AN estimated 20,000 children of drug addict parents should have "safe havens" where they can be helped with school work, Glasgow University researchers recommend.
The proposal from the Centre for Drugs Misuse Research follows the admission of 30 drug addicts that their habit resulted in "serious neglect".
"Household routines such as meal time and bed times, taking the children to and from school had all suffered as a result of the parents' focus on sustaining their drug misuse," Paying the Price for Their Parents' Addiction: Meeting the Needs of the Children of Drug Using Parents states.
Being "exposed to illegal drug use on an everyday basis within their own homes, being taken on journeys with their parents as they sought to buy drugs" was a commonplace experience as was the "risk of violence, physical abuse and family break up".
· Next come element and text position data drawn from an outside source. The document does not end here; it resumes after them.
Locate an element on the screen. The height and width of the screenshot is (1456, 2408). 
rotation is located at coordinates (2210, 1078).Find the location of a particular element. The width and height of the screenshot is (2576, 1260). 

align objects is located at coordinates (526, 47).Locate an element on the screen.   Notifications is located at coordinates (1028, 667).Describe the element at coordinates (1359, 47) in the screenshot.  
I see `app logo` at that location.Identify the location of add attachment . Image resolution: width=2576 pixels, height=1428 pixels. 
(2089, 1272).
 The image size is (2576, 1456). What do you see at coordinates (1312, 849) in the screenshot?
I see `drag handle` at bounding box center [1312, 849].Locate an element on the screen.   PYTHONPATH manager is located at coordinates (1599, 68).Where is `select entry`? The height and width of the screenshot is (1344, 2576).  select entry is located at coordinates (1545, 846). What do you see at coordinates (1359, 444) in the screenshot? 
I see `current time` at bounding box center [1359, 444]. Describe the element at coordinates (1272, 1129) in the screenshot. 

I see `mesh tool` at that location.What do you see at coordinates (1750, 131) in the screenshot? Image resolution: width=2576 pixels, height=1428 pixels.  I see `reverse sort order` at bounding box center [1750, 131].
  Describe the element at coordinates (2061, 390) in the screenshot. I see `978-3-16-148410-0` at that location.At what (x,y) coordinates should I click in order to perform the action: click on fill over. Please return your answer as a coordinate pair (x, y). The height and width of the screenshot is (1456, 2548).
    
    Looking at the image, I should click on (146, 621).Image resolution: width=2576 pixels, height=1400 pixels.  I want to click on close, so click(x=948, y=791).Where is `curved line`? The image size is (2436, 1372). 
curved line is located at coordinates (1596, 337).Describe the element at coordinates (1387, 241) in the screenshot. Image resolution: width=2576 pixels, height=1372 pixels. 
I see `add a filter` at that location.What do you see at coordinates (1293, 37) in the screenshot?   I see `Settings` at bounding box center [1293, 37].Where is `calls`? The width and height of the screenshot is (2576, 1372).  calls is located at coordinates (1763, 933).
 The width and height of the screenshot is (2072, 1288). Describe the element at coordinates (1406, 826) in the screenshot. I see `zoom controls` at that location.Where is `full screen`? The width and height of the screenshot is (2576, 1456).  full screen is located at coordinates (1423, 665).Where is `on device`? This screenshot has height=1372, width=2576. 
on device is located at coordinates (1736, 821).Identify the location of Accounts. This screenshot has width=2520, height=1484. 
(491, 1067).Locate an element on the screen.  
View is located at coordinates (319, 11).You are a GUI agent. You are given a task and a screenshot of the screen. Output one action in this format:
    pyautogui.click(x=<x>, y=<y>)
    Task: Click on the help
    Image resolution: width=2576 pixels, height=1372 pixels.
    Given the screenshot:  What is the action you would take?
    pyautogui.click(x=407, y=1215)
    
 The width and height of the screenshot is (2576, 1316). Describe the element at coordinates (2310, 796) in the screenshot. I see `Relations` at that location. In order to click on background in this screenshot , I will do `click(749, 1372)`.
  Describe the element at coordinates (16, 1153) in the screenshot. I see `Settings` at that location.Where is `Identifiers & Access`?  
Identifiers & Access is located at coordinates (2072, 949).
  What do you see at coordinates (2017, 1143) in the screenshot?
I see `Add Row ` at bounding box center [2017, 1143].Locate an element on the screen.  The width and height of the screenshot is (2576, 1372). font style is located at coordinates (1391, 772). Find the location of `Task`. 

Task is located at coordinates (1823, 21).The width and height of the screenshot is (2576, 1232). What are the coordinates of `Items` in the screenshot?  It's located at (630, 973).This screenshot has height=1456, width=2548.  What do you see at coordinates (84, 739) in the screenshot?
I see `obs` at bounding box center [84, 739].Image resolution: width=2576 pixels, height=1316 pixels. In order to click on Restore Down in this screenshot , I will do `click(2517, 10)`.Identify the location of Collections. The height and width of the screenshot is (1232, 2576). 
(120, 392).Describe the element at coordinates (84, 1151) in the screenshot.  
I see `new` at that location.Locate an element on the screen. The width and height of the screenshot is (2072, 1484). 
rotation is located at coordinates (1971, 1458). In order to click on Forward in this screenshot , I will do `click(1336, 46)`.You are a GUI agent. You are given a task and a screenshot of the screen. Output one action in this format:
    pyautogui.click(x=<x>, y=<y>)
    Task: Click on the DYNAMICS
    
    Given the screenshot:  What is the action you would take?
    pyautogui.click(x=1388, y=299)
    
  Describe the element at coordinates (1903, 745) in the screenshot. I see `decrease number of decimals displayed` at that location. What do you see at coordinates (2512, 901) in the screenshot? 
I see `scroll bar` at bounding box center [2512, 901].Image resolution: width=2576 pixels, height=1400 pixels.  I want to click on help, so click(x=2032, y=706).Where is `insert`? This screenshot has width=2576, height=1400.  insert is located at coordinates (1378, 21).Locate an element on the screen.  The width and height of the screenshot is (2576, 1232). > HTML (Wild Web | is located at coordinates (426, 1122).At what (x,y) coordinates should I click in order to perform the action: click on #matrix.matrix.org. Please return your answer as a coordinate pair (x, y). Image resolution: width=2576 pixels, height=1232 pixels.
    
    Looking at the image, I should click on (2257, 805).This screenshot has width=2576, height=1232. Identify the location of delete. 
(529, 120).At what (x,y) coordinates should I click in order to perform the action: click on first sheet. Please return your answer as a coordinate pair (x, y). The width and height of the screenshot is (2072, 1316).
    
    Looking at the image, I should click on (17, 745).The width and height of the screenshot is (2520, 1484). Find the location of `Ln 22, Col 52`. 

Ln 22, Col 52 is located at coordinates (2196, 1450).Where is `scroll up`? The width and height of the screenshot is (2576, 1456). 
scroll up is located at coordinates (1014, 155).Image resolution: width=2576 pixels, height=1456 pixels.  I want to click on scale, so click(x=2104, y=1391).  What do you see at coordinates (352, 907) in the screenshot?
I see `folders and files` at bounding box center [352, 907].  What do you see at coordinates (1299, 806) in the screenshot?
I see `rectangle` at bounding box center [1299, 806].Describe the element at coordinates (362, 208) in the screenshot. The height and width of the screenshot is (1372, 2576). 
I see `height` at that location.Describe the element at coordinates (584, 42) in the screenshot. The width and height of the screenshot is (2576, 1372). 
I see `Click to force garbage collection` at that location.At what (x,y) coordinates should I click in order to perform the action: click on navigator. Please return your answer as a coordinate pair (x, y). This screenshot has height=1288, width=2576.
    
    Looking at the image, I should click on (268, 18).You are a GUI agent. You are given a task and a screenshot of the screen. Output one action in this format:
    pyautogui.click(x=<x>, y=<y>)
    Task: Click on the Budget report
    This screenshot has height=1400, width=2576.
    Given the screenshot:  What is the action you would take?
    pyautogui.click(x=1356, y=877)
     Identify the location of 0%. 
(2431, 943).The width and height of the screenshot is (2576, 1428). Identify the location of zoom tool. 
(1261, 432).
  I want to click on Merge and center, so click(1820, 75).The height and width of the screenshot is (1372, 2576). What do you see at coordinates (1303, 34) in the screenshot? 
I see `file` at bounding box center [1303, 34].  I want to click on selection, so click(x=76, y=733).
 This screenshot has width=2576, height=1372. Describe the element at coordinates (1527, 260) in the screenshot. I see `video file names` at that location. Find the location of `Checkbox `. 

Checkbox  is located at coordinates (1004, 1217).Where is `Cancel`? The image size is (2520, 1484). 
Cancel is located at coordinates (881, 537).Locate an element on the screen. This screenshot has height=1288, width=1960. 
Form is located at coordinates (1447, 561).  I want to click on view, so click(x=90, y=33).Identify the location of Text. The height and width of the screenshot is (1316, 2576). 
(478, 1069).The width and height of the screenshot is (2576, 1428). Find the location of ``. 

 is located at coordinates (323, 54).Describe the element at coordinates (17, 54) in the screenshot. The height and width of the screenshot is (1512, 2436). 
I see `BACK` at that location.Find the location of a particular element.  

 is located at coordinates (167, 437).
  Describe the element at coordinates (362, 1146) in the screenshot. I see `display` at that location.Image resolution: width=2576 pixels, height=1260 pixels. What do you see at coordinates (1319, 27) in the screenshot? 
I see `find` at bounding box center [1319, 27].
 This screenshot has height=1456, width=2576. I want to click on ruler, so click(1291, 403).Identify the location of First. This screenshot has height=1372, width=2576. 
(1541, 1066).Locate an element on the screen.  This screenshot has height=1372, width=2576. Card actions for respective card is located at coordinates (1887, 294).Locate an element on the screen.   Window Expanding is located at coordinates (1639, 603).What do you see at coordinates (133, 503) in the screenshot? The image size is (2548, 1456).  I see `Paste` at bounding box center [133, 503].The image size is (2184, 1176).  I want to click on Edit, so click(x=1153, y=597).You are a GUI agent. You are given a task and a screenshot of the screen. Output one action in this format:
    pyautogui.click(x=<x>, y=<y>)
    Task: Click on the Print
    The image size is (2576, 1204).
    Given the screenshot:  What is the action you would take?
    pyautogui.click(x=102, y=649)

Professor Neil McKeganey, lead researcher, said: "Education is one of the first things to be affected in such circumstances. These children will not have structured routines and they are not likely to turn up in school.
"They should have another environment where they can get some respite care from home. These safe havens do not have to be residential, nor should they have a complex system of referral. Instead there should be a place where the children can go on a regular basis and where they can get regular meals and assistance with their school work."
The provision of play and fun activities would be an important element. "Research evidence shows that the older children are, the harder it is to compensate for difficulties in their upbringing, so the havens should be accessible to very young children," Professor McKeganey said.
But he warned against "stigmatising" such families. One option was an increase in play centres within deprived housing schemes "with a subtext for supporting children of drug addict parents".
Alistair Ramsay, chief executive of Scotland Against Drugs, said: "In schools, the only mechanism to spot children who are being brought up by drug addicts is the guidance system. If the class teacher asks directly the child will have some covering excuse."
Professor McKeganey backs Scottish Executive moves to draw up guidelines that would pressure drug agencies into disclosing information. "Otherwise children are falling through the net. It is clear they are being left to live in desperate circumstances," he said.